Ebenfalls das integrierte FM übernimmt Apleona für alle Standorte der SGS-Gruppe Deutschland, zu denen z.B. Gebäude des SGS Instituts Fresenius zählen. Der Auftrag betrifft insgesamt eine zu bewirtschaftende Fläche von knapp 100.000 m².

Keysberg sieht gerade in Deutschland im sogenannten First-Generation-Outsourcing – d.h. der Auftraggeber erbrachte das FM zuvor immer in Eigenregie – viel Wachstumspotenzial. Gewachsen ist der Dienstleister zuletzt deutlich. Im vergangenen Jahr belegte er mit rund 1,66 Mrd. Euro (+95 Mio.

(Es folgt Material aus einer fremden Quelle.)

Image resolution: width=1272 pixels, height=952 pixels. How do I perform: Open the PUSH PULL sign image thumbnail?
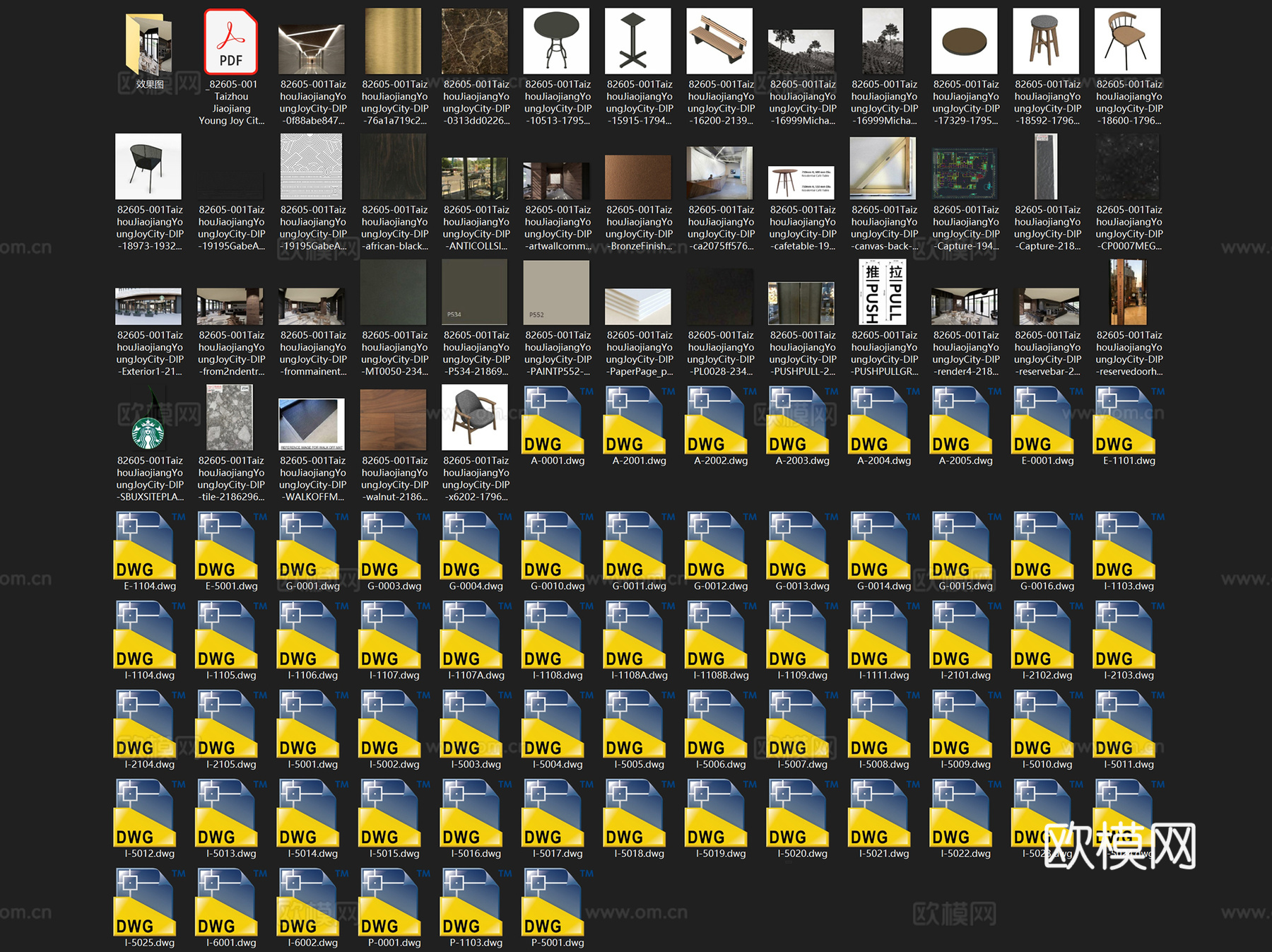pyautogui.click(x=883, y=293)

Euro gegenüber 2018) den zweiten Rang in der Lünendonk-Liste der umsatzstärksten Facility-Manager hierzulande. Davor lag mit 1,7 Mrd. Euro nur noch der Gebäudetechniker Spie, der seit Jahren eine Firma nach der anderen übernimmt.

Während sich Apleona im Vergleich zu Spie mit dem anorganischen Wachstum – mit Ausnahme vom Einstieg in Proptechs wie Recogizer – bislang dezent zurückhielt, will sich das Unternehmen nun gleich mehrere Kandidaten aus dem klassischen Facility-Management vornehmen. „Dem deutschen Markt steht eine Konsolidierung bevor“, prophezeit Keysberg. Bislang sei das Facility- Management hierzulande nicht verkaufsaffin gewesen, das habe sich durch die Corona-Krise aber geändert. Jetzt würden auch größere Unternehmen, „nachdem der Familienrat getagt hat“, einen anderen Kurs einschlagen. Diese Gelegenheit will Apleona nutzen.

Eine geplante Übernahme war bereits durch eine Veröffentlichung des Bundeskartellamts im März bekannt geworden. Demnach will Apleona HSG BS alle Anteile am Bonner Unternehmen CSG.PB erwerben, das für das Property- und Facility-Management von Niederlassungen und Filialen der Postbank zuständig ist. Mit dem Kauf dürfte sich das Auftragsvolumen für Apleona nicht unerheblich erhöhen.